*Action item*: Nothing but the data, repeated exactly, belongs in the answer.

*Dataset records*:
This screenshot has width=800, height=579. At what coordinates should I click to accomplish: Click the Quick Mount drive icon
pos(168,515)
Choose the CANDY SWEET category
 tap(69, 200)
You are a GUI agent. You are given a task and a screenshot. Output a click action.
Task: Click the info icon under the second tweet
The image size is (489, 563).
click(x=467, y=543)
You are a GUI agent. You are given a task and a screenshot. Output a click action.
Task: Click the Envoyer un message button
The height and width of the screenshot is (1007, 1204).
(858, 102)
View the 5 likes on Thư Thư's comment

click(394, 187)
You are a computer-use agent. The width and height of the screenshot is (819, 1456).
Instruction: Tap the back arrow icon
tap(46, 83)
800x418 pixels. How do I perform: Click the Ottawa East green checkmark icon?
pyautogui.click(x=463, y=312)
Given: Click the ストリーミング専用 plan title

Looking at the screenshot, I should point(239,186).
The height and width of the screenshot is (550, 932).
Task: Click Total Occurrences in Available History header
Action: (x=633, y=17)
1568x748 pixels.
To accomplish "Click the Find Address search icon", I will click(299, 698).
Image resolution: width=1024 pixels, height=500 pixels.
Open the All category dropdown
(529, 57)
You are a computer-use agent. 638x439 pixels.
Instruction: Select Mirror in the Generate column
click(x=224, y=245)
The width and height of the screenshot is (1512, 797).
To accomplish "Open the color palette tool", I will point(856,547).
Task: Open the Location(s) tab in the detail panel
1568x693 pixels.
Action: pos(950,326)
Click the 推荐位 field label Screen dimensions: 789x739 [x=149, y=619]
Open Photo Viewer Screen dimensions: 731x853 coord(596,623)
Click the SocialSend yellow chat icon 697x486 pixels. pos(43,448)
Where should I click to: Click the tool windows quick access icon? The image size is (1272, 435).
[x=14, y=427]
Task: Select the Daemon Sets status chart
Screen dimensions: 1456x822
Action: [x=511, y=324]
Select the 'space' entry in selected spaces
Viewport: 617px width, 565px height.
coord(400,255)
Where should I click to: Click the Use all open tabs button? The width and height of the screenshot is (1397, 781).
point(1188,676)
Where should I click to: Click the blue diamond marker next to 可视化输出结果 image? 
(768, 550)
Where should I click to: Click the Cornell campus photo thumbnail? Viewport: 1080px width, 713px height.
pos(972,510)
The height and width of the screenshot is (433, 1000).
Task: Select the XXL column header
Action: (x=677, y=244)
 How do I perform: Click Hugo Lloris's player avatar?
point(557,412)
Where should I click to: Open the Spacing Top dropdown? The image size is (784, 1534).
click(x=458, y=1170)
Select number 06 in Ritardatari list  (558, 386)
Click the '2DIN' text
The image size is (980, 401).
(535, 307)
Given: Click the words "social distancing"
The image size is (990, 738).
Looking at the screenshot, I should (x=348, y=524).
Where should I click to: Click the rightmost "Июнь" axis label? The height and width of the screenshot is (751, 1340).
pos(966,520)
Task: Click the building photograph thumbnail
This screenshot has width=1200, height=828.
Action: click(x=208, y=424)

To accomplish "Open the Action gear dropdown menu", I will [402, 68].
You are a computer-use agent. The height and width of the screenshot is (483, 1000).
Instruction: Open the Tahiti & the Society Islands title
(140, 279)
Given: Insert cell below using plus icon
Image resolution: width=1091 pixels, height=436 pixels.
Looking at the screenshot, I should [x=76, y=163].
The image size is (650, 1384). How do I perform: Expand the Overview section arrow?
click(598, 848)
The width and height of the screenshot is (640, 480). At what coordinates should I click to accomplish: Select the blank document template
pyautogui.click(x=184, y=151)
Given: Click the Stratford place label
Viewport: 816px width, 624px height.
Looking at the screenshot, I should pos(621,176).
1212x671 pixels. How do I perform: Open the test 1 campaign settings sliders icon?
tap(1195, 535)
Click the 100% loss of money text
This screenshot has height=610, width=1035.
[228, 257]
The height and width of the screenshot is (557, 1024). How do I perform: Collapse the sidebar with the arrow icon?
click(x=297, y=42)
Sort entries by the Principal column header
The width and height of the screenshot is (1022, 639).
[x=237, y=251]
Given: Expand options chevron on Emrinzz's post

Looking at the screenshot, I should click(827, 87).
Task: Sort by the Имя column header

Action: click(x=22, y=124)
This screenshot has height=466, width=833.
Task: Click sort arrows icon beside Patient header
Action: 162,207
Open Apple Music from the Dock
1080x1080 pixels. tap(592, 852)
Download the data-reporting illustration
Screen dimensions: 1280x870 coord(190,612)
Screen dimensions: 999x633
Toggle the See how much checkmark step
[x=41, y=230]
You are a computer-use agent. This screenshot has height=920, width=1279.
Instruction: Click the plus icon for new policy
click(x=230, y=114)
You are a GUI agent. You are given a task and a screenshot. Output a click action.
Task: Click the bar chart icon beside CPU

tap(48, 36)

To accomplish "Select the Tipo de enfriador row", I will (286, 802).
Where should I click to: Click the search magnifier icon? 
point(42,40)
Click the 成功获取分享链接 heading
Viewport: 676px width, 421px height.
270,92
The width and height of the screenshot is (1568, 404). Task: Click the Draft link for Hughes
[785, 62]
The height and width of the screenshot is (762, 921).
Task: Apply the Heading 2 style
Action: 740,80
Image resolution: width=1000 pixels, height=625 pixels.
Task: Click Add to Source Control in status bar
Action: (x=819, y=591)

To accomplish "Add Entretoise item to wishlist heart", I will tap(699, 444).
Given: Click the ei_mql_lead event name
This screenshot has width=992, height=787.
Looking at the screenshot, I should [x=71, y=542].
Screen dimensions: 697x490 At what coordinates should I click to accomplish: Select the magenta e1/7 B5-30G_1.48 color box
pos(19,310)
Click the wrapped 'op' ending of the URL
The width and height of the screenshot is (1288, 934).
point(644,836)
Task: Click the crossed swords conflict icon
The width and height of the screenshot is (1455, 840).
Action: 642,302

*Solution for this exercise*:
This screenshot has width=800, height=579. At what coordinates should I click to accomplish: Click the Quick Mount drive icon
pos(168,515)
Choose the CANDY SWEET category
 tap(69, 200)
You are a GUI agent. You are given a task and a screenshot. Output a click action.
Task: Click the info icon under the second tweet
The image size is (489, 563).
click(x=467, y=543)
You are a GUI agent. You are given a task and a screenshot. Output a click action.
Task: Click the Envoyer un message button
The height and width of the screenshot is (1007, 1204).
(858, 102)
View the 5 likes on Thư Thư's comment

click(394, 187)
You are a computer-use agent. The width and height of the screenshot is (819, 1456).
Instruction: Tap the back arrow icon
tap(46, 83)
800x418 pixels. How do I perform: Click the Ottawa East green checkmark icon?
pyautogui.click(x=463, y=312)
Given: Click the ストリーミング専用 plan title

Looking at the screenshot, I should point(239,186).
The height and width of the screenshot is (550, 932).
Task: Click Total Occurrences in Available History header
Action: (x=633, y=17)
1568x748 pixels.
To accomplish "Click the Find Address search icon", I will click(299, 698).
Image resolution: width=1024 pixels, height=500 pixels.
Open the All category dropdown
(529, 57)
You are a computer-use agent. 638x439 pixels.
Instruction: Select Mirror in the Generate column
click(x=224, y=245)
The width and height of the screenshot is (1512, 797).
To accomplish "Open the color palette tool", I will point(856,547).
Task: Open the Location(s) tab in the detail panel
1568x693 pixels.
Action: pos(950,326)
Click the 推荐位 field label Screen dimensions: 789x739 [x=149, y=619]
Open Photo Viewer Screen dimensions: 731x853 coord(596,623)
Click the SocialSend yellow chat icon 697x486 pixels. pos(43,448)
Where should I click to: Click the tool windows quick access icon? The image size is (1272, 435).
[x=14, y=427]
Task: Select the Daemon Sets status chart
Screen dimensions: 1456x822
Action: [x=511, y=324]
Select the 'space' entry in selected spaces
Viewport: 617px width, 565px height.
coord(400,255)
Where should I click to: Click the Use all open tabs button? The width and height of the screenshot is (1397, 781).
point(1188,676)
Where should I click to: Click the blue diamond marker next to 可视化输出结果 image? 
(768, 550)
Where should I click to: Click the Cornell campus photo thumbnail? Viewport: 1080px width, 713px height.
pos(972,510)
The height and width of the screenshot is (433, 1000).
Task: Select the XXL column header
Action: (x=677, y=244)
 How do I perform: Click Hugo Lloris's player avatar?
point(557,412)
Where should I click to: Open the Spacing Top dropdown? The image size is (784, 1534).
click(x=458, y=1170)
Select number 06 in Ritardatari list  (558, 386)
Click the '2DIN' text
The image size is (980, 401).
(535, 307)
Given: Click the words "social distancing"
The image size is (990, 738).
Looking at the screenshot, I should (x=348, y=524).
Where should I click to: Click the rightmost "Июнь" axis label? The height and width of the screenshot is (751, 1340).
pos(966,520)
Task: Click the building photograph thumbnail
This screenshot has width=1200, height=828.
Action: click(x=208, y=424)

To accomplish "Open the Action gear dropdown menu", I will [402, 68].
You are a computer-use agent. The height and width of the screenshot is (483, 1000).
Instruction: Open the Tahiti & the Society Islands title
(140, 279)
Given: Insert cell below using plus icon
Image resolution: width=1091 pixels, height=436 pixels.
Looking at the screenshot, I should [x=76, y=163].
The image size is (650, 1384). How do I perform: Expand the Overview section arrow?
click(598, 848)
The width and height of the screenshot is (640, 480). At what coordinates should I click to accomplish: Select the blank document template
pyautogui.click(x=184, y=151)
Given: Click the Stratford place label
Viewport: 816px width, 624px height.
Looking at the screenshot, I should pos(621,176).
1212x671 pixels. How do I perform: Open the test 1 campaign settings sliders icon?
tap(1195, 535)
Click the 100% loss of money text
This screenshot has height=610, width=1035.
[228, 257]
The height and width of the screenshot is (557, 1024). How do I perform: Collapse the sidebar with the arrow icon?
click(x=297, y=42)
Sort entries by the Principal column header
The width and height of the screenshot is (1022, 639).
[x=237, y=251]
Given: Expand options chevron on Emrinzz's post

Looking at the screenshot, I should click(827, 87).
Task: Sort by the Имя column header

Action: click(x=22, y=124)
This screenshot has height=466, width=833.
Task: Click sort arrows icon beside Patient header
Action: 162,207
Open Apple Music from the Dock
1080x1080 pixels. tap(592, 852)
Download the data-reporting illustration
Screen dimensions: 1280x870 coord(190,612)
Screen dimensions: 999x633
Toggle the See how much checkmark step
[x=41, y=230]
You are a computer-use agent. This screenshot has height=920, width=1279.
Instruction: Click the plus icon for new policy
click(x=230, y=114)
You are a GUI agent. You are given a task and a screenshot. Output a click action.
Task: Click the bar chart icon beside CPU

tap(48, 36)

To accomplish "Select the Tipo de enfriador row", I will (286, 802).
Where should I click to: Click the search magnifier icon? 
point(42,40)
Click the 成功获取分享链接 heading
Viewport: 676px width, 421px height.
270,92
The width and height of the screenshot is (1568, 404). Task: Click the Draft link for Hughes
[785, 62]
The height and width of the screenshot is (762, 921).
Task: Apply the Heading 2 style
Action: 740,80
Image resolution: width=1000 pixels, height=625 pixels.
Task: Click Add to Source Control in status bar
Action: (x=819, y=591)

To accomplish "Add Entretoise item to wishlist heart", I will tap(699, 444).
Given: Click the ei_mql_lead event name
This screenshot has width=992, height=787.
Looking at the screenshot, I should [x=71, y=542].
Screen dimensions: 697x490 At what coordinates should I click to accomplish: Select the magenta e1/7 B5-30G_1.48 color box
pos(19,310)
Click the wrapped 'op' ending of the URL
The width and height of the screenshot is (1288, 934).
point(644,836)
Task: Click the crossed swords conflict icon
The width and height of the screenshot is (1455, 840).
Action: 642,302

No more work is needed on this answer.